Make Your Money Work For You
I’m going to talk about a dirty word. It’s a six letter dirty word. Can you guess what it is?
Not many people want to think or talk about budgeting. It has a lot of negative connotations: visions of living on rice and beans, never having any fun, counting each and every penny, worrying about spending and expenses.
The truth, though? Budgeting doesn’t really have to be like that. A budget is just a tool that makes your money work for you. That’s it.
And to show you how easy it is, I thought I would share our monthly budget process.
If you’re just beginning, this process might take you a bit of time – but limit yourself to only one hour, for sanity’s sake (and if you don’t complete it within an hour, come back later and finish it up). If you’ve budgeted in the past, it will probably take you only about 30 minutes to throw this budget together. Once you’ve stuck with it for a few months in a row, it should take you even less time – 20 minutes or so – to set your month up.
Step 1 – Estimate your income
If you’ve been paying even the least amount of attention to your bank account, chances are you have a rough idea of your monthly income. Even if your income varies from week to week, a ballpark amount is likely in your brain. For this exercise, let’s just pick a nice, round number – $3,000. 00.
Step 2 – List your fixed expenses
Fixed expenses are normally defined as bills whose amounts don’t change month to month (with a mortgage payment being a great example) but I’m going to widen the definition to include expenses that are “fixed” to your household – meaning, expenses that are absolutely necessary for the running of your household. These would include –
- Mortgage or rent
- All utility bills
- Groceries / eating out (For example, your children may have baseball practice every Wednesday night, making it impossible for you to cook that night. So, plan to eat out every Wednesday and set an estimate for how much it should cost.)
- Automotive expenses, including a small amount for any unforeseen repairs.
- Money toward insurance premiums – take the full amount of your premium, multiply it by .05 to compensate for any increase at the time of renewal, and add that to the premium total. Divide that amount by 12 to see how much you should set aside each month to cover the renewal bill.
- If you have debt, include your debt in this category because it is a necessary expense that you need to make sure you’re able to cover. Estimate this category based on the minimum payments, or the typical payment you seem to apply toward the debt each month (for example, maybe you normally do the minimum plus $25.00). I’ll be covering a budget geared toward paying off debt at a later date.
- Any other applicable, non-negotiable expense that your family has each month like a membership fee to a sports club, charitable contributions, or deposits into a savings account.

## Records supplied:

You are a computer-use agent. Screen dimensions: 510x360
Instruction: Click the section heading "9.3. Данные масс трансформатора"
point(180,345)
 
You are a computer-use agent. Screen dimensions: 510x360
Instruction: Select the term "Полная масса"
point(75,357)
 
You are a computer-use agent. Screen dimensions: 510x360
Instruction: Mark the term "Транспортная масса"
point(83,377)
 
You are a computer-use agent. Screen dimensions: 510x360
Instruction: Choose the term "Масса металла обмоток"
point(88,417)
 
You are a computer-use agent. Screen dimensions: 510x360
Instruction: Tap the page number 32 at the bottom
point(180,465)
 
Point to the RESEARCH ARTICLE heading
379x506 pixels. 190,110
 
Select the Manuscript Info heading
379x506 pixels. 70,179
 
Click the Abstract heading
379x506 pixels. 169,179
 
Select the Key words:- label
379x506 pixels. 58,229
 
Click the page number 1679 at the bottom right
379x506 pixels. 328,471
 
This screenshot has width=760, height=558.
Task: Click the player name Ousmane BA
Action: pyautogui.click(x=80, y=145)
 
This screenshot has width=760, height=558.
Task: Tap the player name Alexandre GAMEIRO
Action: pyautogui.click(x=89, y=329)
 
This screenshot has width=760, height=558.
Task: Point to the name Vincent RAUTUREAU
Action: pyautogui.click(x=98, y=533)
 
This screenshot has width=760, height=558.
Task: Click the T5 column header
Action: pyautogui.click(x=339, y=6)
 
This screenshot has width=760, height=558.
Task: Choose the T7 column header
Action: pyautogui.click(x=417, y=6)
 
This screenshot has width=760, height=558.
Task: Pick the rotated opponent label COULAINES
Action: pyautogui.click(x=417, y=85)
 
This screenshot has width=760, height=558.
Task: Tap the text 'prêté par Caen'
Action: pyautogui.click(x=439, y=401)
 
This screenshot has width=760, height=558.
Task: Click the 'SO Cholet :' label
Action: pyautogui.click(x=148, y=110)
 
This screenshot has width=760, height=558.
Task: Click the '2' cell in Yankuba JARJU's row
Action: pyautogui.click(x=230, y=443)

## What the exercise asks:
Rewrite the part of the budgeting text that opens with the words "And to show" and closes with "your month up.", changing "30 minutes" to "45 minutes".

## Result:
And to show you how easy it is, I thought I would share our monthly budget process.
If you’re just beginning, this process might take you a bit of time – but limit yourself to only one hour, for sanity’s sake (and if you don’t complete it within an hour, come back later and finish it up). If you’ve budgeted in the past, it will probably take you only about 45 minutes to throw this budget together. Once you’ve stuck with it for a few months in a row, it should take you even less time – 20 minutes or so – to set your month up.